L’esperimento – Il team diretto da Nicolas Mathevon, ha chiesto a 30 donne di leggere un testo guardando le foto di cani di tutte le età e poi di ripetere la lettura rivolgendosi a delle persone. In particolare, il brano che è stato registrato dai ricercatori recitava: “Ciao! Ciao tesoro! Chi è un bravo ragazzo? Vieni qui! Bravo ragazzo! Sì! Vieni qua tesorino! Che bravo ragazzo!”. Una volta terminate le sessioni di lettura, gli scienziati hanno confrontato i discorsi diretti ai cani e quelli diretti agli umani e hanno scoperto che le donne utilizzavano solo con gli animali un’intonazione acuta e toni cantilenanti. “Abbiamo notato lo stesso atteggiamento per tutti i cani ma quando le donne si sono rivolte a un cucciolo – ha spiegato il professor Mathevon – hanno utilizzato un’intonazione più alta”.

Un invito a giocare – Nella seconda fase dell’esperimento, i ricercatori hanno fatto ascoltare le registrazioni a 10 cuccioli e 10 cani adulti di un rifugio per animali di New York, negli Stati Uniti, e ne hanno filmato le reazioni. In nove tra i cuccioli hanno reagito abbaiando e correndo verso l’altoparlante, e alcuni si sono piegati nella direzione della voce, mettendosi nella tradizionale postura “da gioco”. Sottoposti alle registrazioni in cui le donne si rivolgevano ad altre persone, invece, si sono mostrati noncuranti. Stessa reazione che è stata suscitata negli esemplari più adulti, che a differenza dei cuccioli non hanno dato molta attenzione anche ai discorsi rivolti agli animali. “Si sono limitati a dare un rapido sguardo nella direzione della voce, per poi ignorarla del tutto”, ha spiegato Mathevon.
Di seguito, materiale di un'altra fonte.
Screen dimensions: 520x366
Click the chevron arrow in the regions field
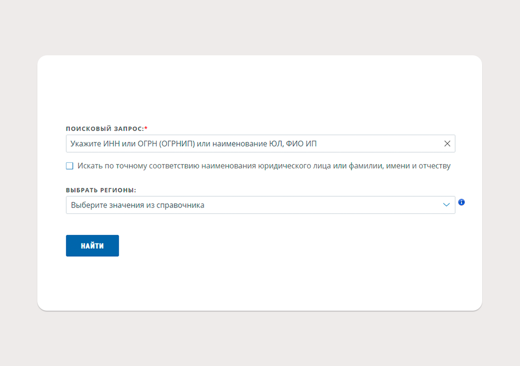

Le ragioni di comportamenti diversi – Il tono di voce utilizzato dalle donne quando davanti avevano una foto di un cane ha raggiunto l’obiettivo di “ottenere l’attenzione del cucciolo” tanto che, secondo il professor Mathevon, è probabile che che questo modo di parlare abbia gli stessi effetti che ha con i neonati, ossia aiutarli a comprendere il significato di determinate parole. Per quanto riguarda la reazione, invece, i ricercatori non sanno se sia dovuta a un atteggiamento innato o a un comportamento indotto da esperienze precedenti. “Per scoprirlo – ha dichiarato Mathevon – saranno necessari ulteriori studi”. Altre ricerche che bisognerà portare avanti anche per spiegare il disinteresse dei cani adulti, che, secondo i ricercatori, per essere “smossi” necessitano probabilmente di interagire con una persona reale, meglio se familiare, e non solo con una voce senza corpo.